The use of the PECS II compartmental block, which effectively anaesthetizes deeper anatomical structures, was intended to improve patient comfort by reducing pain sensations during surgical preparation of the cephalic vein. The modification of this method used in this study, whereby the block was performed in the midclavicular line instead of the anterior or mid axillary line, resulted in good-quality intraoperative analgesia. The described PECS II modification is novel approach and was not issued in the available literature.
In our study, the patient pain score on the NRS scale during the procedure at the defined measurement points did not exceed 5 points at measurement point 3, i.e., during the creation of the port pocket. Only in 3 cases was the pain at measuring point 3 equal to 5 and this referred to the patients in the resident’s group. At the other measurement points, the NRS scale value did not exceed 2 points.
A total of 43 cases (37%) were observed to have poorer operator comfort when assessing the procedure duration of over 60 min. The procedure duration was assessed as unacceptable in 1 (1.95%) case in the specialist’s group and in 18 (28.5%) cases in the resident’s group. Although in 24 (38%) cases in the resident’s group the procedure duration was assessed as difficult to accept, no such assessment was made in the specialist’s group. It should be stressed, however, that prolongation of the procedure duration did not significantly reduce the comfort of the patient assessed, which proves that the method of anesthesia was accurately chosen.

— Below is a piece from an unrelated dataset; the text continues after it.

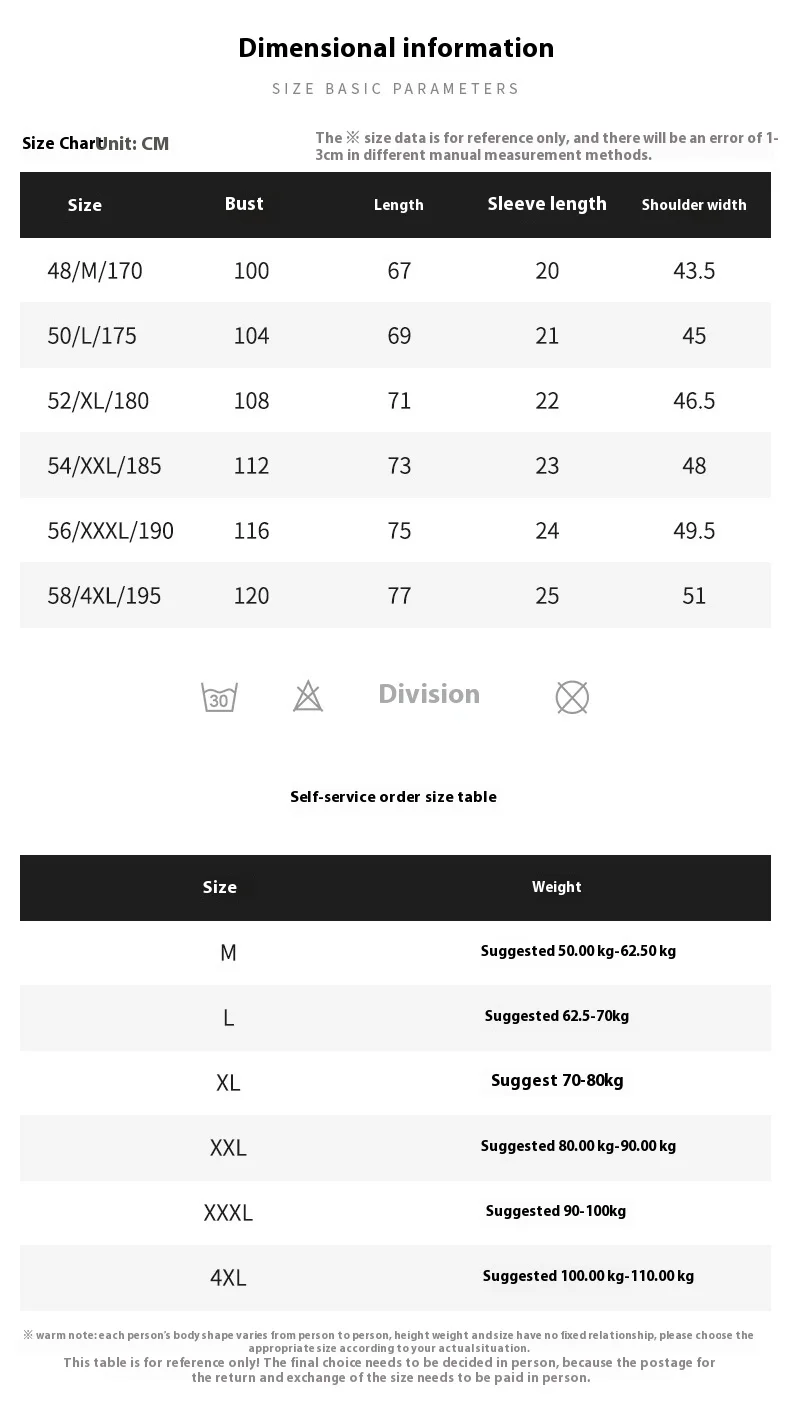Click the Suggest 70-80kg weight text
Viewport: 790px width, 1412px height.
click(x=557, y=1081)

In 13 cases (11.4% of patients), worse cooperation with the patient and increased instability of the surgical field related to the patient’s movement were observed. In 11 cases (9.6% of patients), it was determined that an additional dose of LA had to be administered intraoperatively due to the patient experiencing pain. There was no need to add more LA than 3 mL.
Of the complications reported, minor intraoperative bleeding was observed in five patients (4.4%). No allergic reactions were recorded. None of the patients required analgosedation or intravenous analgesics during the procedure. During the check-up of implanted ports and removal of sutures, none of the patients reported any pain discomfort during the 24 h postoperatively; therefore, there was no need to administer paracetamol. There were also no complications or side effects up to 7 days after the procedure.
It needs to be emphasized that performing a PECS II type fascial block alone is not difficult. In the case of our observation, both operators were experienced in performing this type of block using ultrasound; both used similar volumes of LA at similar times. This demonstrates that an operator trained in performing the block, even with shorter professional experience, does not significantly extend the duration the procedure.
For patients with a high BMI, performing effective infiltration anesthesia is more difficult and requires the use of larger volumes of LA. In the analysis presented here, when the modified PECS II fascial block was used, the volume of anesthetic was minimally larger in the group of patients with high BMI. It should be noted that the quality of anesthesia as assessed by the patients on the NRS scale was good. Pai et al. [
26] described the use of the PECS-type block for ICD implantation in two very obese patients. It seems to be an effective and safe method of analgesia in the group of patients with high BMI, taking into account a possible increase in LA dose to achieve good intraoperative analgesia.